À partir du 20 janvier 2026, le Sénat examinera en séance publique les propositions de loi relatives à l’accompagnement, aux soins palliatifs et à la fin de vie. Un rendez-vous législatif attendu de longue date, après plusieurs mois de reports, et perçu comme décisif par les associations et de nombreux élus engagés sur ce sujet sensible et profondément humain.
Dans ce contexte, l’Association pour le droit de mourir dans la dignité de Côte-d’Or (ADMD21) et la députée de la Côte-d’Or Océane Godard lancent un appel solennel aux sénateurs afin qu’ils « soient à la hauteur de l’histoire ». Selon eux, la France ne peut plus ignorer la demande croissante des citoyens de pouvoir choisir les conditions de leur fin de vie dans la dignité.
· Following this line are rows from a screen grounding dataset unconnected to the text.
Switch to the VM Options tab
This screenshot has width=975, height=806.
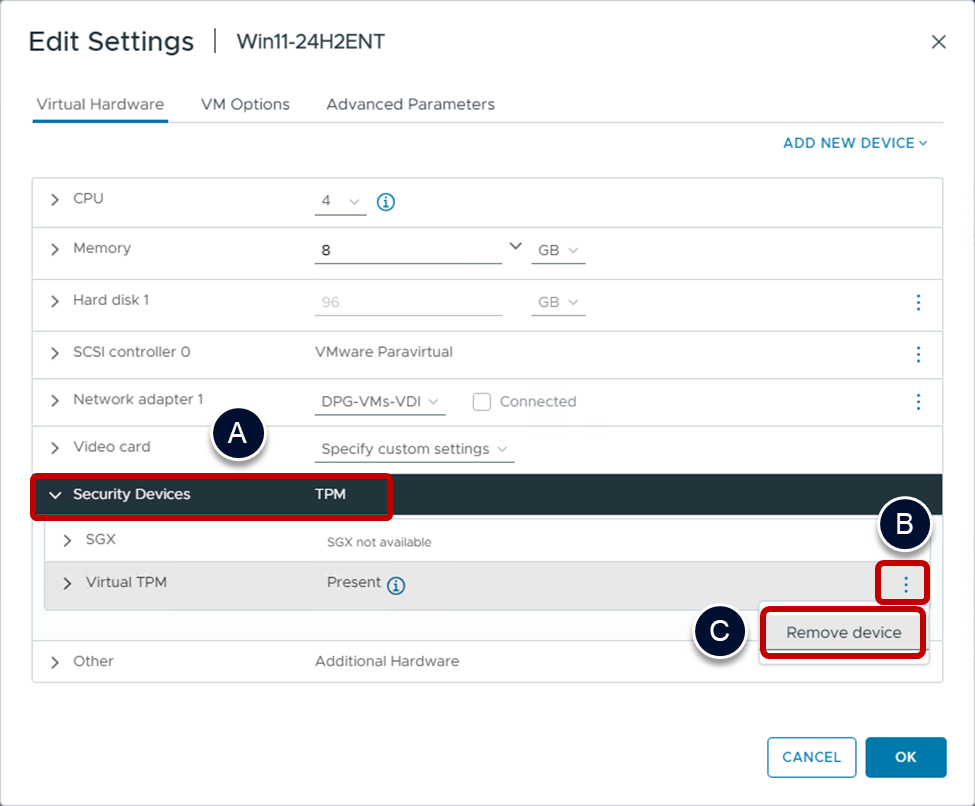point(245,104)
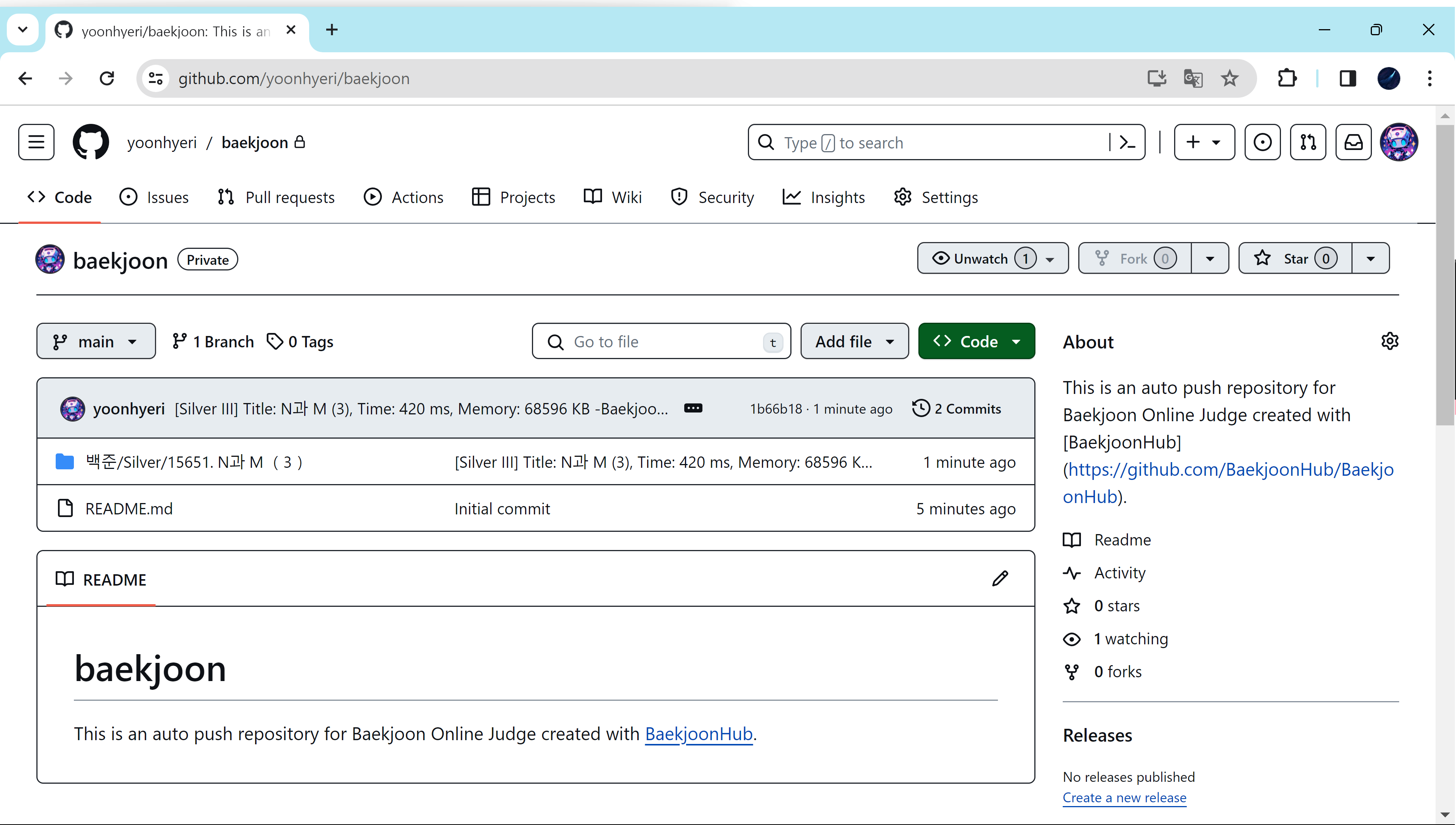
Task: Switch to the Actions tab
Action: (403, 197)
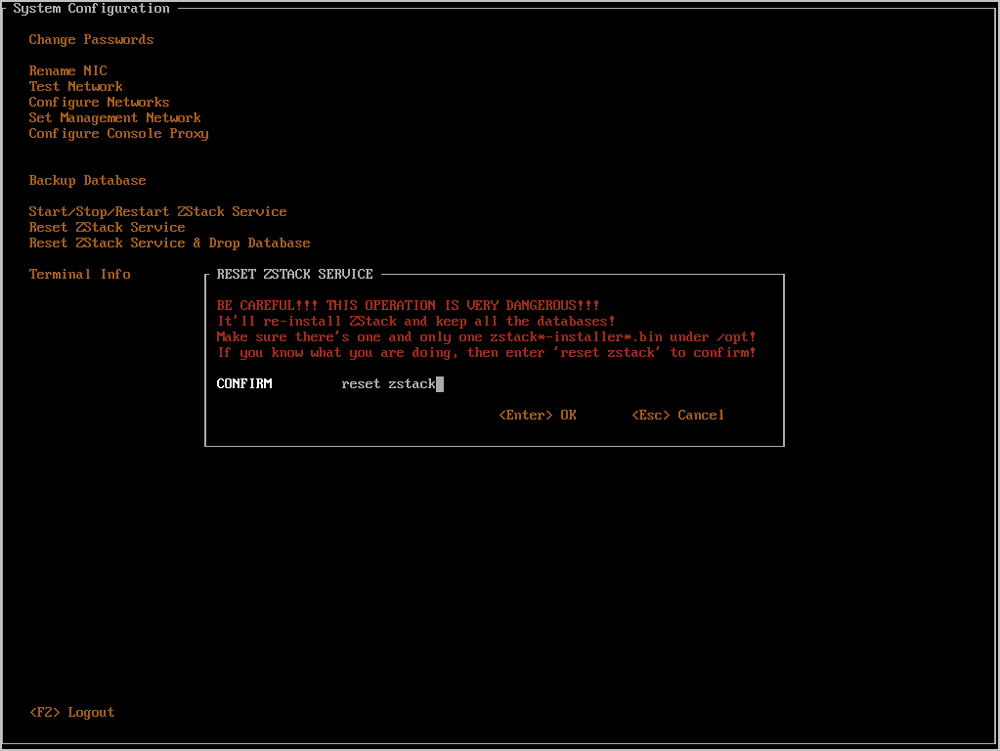Select the Backup Database menu item
Viewport: 1000px width, 751px height.
pos(87,181)
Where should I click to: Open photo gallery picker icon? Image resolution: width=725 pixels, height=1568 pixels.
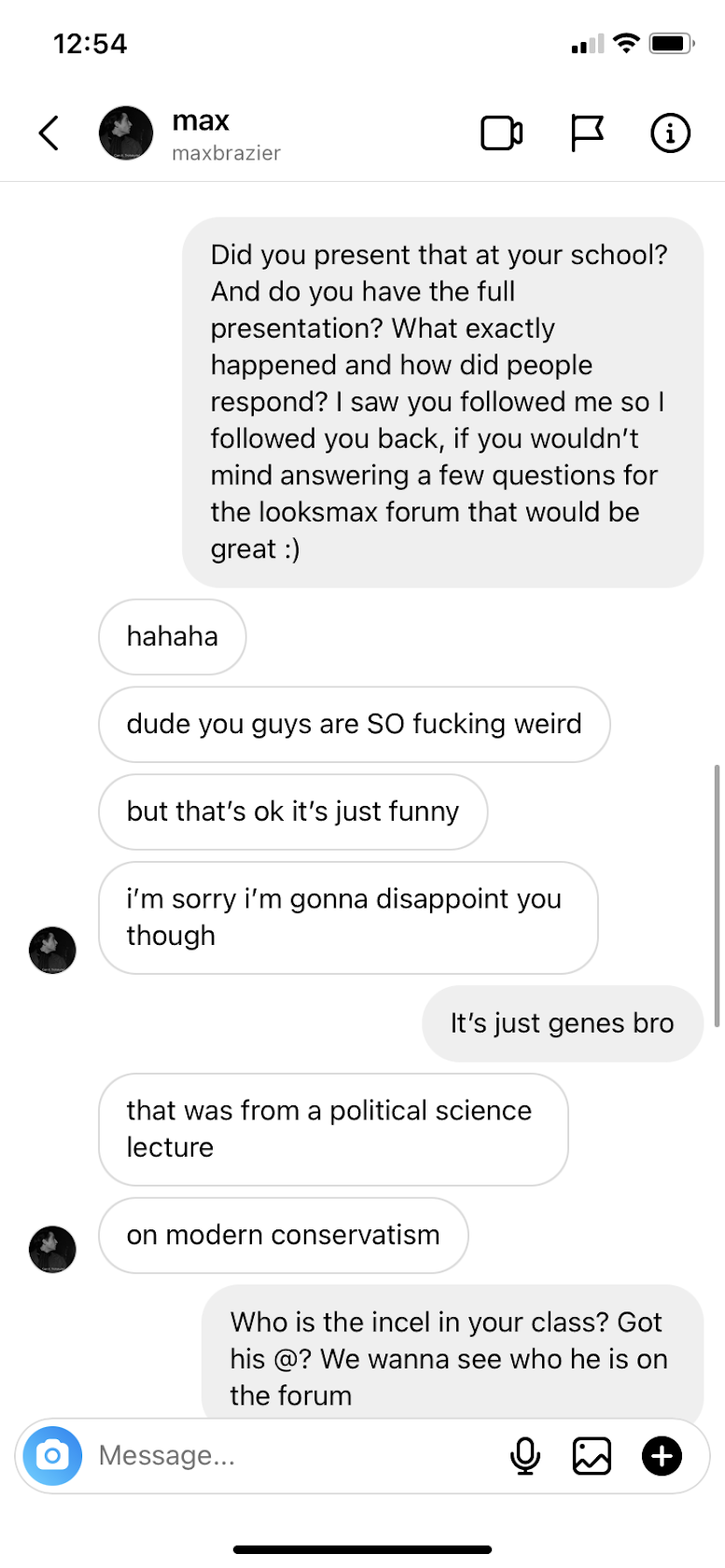[592, 1456]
Adoptée à une large majorité par l’Assemblée nationale en mai 2025, la proposition de loi arrive toutefois au Sénat dans une version profondément remaniée. En commission des affaires sociales, la majorité sénatoriale de droite a remplacé le « droit à l’aide à mourir » par une « assistance médicale à mourir » strictement réservée aux patients dont le pronostic vital est engagé à court terme. Une évolution que les défenseurs du texte jugent comme une restriction majeure, susceptible de priver de nombreux malades de la possibilité d’y recourir.
L’ADMD dénonce un recul brutal. « En moins de trois heures, la droite sénatoriale a balayé des années de travaux démocratiques et anéanti les espoirs des Français en fin de vie », déplore l’association, qui estime que ces modifications vident la loi de sa portée initiale.
Pour Océane Godard, membre de la commission des affaires sociales à l’Assemblée nationale, le débat dépasse largement les clivages politiques. « Ce combat concerne chaque citoyen, à la croisée de l’humanité et de l’intimité », affirme la députée, qui refuse que ces textes deviennent « les otages de postures idéologiques ou de conservatismes dépassés ». Elle assure également que l’Assemblée nationale restera mobilisée pour défendre l’esprit du texte adopté en 2025.
Sur le terrain, la présidente de l’ADMD21, Élisabeth Duclut, rappelle l’urgence des situations vécues par certains patients. Elle évoque notamment le cas d’un malade atteint de la maladie de Charcot dans la région, souhaitant mourir chez lui, entouré de ses proches. « Comment lui expliquer que sa demande est encore l’objet de débats politiques, alors qu’il ne réclame qu’un peu de dignité ? », interroge-t-elle.
Les signataires de l’appel insistent sur la nécessité de sortir des polémiques et des caricatures pour recentrer le débat sur les attentes des malades et de leurs familles : apaisement, accompagnement et respect de la volonté individuelle. Ils rappellent également que près de 90 % des Français se déclarent favorables à une évolution de la loi, position soutenue notamment par la convention citoyenne de 2023.
Déterminés à poursuivre leur mobilisation, l’ADMD21 et la députée affirment qu’ils « ne lâcheront rien » et continueront à se battre pour une loi qu’ils qualifient de « profondément humaine et républicaine ». Pour eux, la responsabilité du Sénat est désormais historique : celle de répondre à une attente sociétale forte et à des situations humaines souvent dramatiques.